DATA IN THIS EXERCISE: Begin

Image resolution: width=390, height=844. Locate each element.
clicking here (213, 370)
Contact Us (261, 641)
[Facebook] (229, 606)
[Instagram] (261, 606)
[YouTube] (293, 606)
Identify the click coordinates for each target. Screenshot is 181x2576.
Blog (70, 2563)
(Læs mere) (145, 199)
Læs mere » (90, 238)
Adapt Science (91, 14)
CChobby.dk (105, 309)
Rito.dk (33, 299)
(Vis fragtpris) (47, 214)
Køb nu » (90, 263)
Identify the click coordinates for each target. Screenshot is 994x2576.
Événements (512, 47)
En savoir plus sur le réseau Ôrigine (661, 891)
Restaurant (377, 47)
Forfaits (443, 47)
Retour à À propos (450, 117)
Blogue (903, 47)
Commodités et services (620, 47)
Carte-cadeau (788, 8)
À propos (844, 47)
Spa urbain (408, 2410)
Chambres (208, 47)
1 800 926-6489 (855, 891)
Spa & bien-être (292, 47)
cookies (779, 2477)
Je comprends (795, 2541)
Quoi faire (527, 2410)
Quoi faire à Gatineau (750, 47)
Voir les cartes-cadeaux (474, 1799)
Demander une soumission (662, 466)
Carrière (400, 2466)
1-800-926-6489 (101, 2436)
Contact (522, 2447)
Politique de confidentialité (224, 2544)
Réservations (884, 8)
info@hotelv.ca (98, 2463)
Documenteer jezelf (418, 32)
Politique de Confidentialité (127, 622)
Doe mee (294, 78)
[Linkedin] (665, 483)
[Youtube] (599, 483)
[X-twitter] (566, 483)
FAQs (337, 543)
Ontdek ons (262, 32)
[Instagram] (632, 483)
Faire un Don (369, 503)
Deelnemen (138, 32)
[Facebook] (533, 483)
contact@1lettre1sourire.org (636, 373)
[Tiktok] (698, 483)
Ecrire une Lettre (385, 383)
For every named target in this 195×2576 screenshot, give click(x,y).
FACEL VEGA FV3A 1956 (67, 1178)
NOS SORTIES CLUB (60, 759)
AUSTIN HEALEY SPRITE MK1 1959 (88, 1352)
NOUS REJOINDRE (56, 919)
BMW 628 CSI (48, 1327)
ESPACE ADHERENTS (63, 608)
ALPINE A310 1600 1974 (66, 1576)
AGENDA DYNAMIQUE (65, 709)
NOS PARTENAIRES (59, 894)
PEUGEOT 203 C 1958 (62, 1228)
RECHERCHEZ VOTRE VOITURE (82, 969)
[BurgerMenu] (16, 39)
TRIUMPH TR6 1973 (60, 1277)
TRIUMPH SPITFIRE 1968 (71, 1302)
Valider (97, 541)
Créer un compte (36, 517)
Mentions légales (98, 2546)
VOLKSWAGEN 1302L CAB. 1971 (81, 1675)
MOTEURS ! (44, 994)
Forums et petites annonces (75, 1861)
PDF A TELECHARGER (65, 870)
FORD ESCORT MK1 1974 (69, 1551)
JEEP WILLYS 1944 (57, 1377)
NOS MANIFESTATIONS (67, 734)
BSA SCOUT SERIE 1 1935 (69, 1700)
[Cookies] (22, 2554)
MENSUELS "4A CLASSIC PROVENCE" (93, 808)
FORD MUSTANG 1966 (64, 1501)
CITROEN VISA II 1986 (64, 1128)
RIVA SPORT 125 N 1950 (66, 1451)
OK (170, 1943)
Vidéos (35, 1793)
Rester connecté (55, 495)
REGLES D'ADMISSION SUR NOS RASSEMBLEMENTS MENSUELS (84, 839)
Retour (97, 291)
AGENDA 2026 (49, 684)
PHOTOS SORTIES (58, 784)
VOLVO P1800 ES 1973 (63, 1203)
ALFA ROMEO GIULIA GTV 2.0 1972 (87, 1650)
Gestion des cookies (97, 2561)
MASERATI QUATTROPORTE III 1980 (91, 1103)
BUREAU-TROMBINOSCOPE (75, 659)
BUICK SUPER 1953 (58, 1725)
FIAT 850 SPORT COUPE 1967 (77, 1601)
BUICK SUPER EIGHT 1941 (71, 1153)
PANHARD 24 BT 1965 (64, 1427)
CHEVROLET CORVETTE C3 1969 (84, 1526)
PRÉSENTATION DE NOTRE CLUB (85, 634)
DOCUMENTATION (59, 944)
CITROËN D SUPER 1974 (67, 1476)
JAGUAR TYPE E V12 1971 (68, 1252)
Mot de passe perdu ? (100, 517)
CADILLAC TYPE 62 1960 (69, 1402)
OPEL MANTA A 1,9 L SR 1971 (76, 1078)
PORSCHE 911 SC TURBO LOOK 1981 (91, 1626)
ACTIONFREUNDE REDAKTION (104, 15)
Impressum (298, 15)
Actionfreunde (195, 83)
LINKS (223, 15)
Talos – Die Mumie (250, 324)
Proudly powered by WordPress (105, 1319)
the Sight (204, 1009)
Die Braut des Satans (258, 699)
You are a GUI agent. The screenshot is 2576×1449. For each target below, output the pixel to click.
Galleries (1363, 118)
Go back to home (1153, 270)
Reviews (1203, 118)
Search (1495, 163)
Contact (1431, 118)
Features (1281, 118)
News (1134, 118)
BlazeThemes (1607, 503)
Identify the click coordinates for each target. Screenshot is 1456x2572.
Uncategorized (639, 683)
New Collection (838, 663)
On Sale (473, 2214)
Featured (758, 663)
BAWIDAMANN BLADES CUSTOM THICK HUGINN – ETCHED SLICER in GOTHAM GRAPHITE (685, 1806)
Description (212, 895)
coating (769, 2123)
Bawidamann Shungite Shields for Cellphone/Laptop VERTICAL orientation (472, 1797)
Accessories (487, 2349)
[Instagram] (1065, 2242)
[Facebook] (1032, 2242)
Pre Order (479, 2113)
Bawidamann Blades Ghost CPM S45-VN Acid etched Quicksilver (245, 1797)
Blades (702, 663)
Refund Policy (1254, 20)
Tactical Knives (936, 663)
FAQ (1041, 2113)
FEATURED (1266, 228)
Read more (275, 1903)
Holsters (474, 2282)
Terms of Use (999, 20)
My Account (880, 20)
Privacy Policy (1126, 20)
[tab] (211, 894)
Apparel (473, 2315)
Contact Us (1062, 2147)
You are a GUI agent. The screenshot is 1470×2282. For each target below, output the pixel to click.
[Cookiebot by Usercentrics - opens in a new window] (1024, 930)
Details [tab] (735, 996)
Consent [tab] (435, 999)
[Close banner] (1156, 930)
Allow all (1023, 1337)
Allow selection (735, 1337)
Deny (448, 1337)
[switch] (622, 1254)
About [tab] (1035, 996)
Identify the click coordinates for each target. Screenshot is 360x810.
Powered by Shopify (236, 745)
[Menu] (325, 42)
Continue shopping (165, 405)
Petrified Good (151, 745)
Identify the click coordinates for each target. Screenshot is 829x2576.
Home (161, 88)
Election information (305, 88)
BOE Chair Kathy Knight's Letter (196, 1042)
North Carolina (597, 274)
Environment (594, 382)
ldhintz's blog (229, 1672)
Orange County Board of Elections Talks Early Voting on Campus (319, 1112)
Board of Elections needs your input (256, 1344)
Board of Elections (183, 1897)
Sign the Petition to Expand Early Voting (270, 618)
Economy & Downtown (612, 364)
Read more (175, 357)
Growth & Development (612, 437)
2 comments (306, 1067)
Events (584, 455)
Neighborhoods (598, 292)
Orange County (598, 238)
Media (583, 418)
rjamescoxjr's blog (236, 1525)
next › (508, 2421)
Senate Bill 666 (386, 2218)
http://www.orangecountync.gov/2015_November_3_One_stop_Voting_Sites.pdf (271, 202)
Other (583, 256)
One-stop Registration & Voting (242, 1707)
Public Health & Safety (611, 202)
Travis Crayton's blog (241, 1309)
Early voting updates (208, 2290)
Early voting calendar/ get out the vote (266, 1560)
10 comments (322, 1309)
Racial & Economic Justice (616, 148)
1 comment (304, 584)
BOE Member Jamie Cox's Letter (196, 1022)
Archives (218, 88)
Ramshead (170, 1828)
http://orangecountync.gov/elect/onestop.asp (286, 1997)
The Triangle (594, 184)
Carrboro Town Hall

DATA IN THIS EXERCISE: End

= WORK TO BE COMPLETED =
Taking the entries above, restate exactly those lines that fall between the line with "[Menu] (325, 42)" and the line with "1 comment (304, 584)", keeping both of those lines too.

= WRITTEN SOLUTION =
[Menu] (325, 42)
Continue shopping (165, 405)
Petrified Good (151, 745)
Identify the click coordinates for each target. Screenshot is 829x2576.
Home (161, 88)
Election information (305, 88)
BOE Chair Kathy Knight's Letter (196, 1042)
North Carolina (597, 274)
Environment (594, 382)
ldhintz's blog (229, 1672)
Orange County Board of Elections Talks Early Voting on Campus (319, 1112)
Board of Elections needs your input (256, 1344)
Board of Elections (183, 1897)
Sign the Petition to Expand Early Voting (270, 618)
Economy & Downtown (612, 364)
Read more (175, 357)
Growth & Development (612, 437)
2 comments (306, 1067)
Events (584, 455)
Neighborhoods (598, 292)
Orange County (598, 238)
Media (583, 418)
rjamescoxjr's blog (236, 1525)
next › (508, 2421)
Senate Bill 666 (386, 2218)
http://www.orangecountync.gov/2015_November_3_One_stop_Voting_Sites.pdf (271, 202)
Other (583, 256)
One-stop Registration & Voting (242, 1707)
Public Health & Safety (611, 202)
Travis Crayton's blog (241, 1309)
Early voting updates (208, 2290)
Early voting calendar/ get out the vote (266, 1560)
10 comments (322, 1309)
Racial & Economic Justice (616, 148)
1 comment (304, 584)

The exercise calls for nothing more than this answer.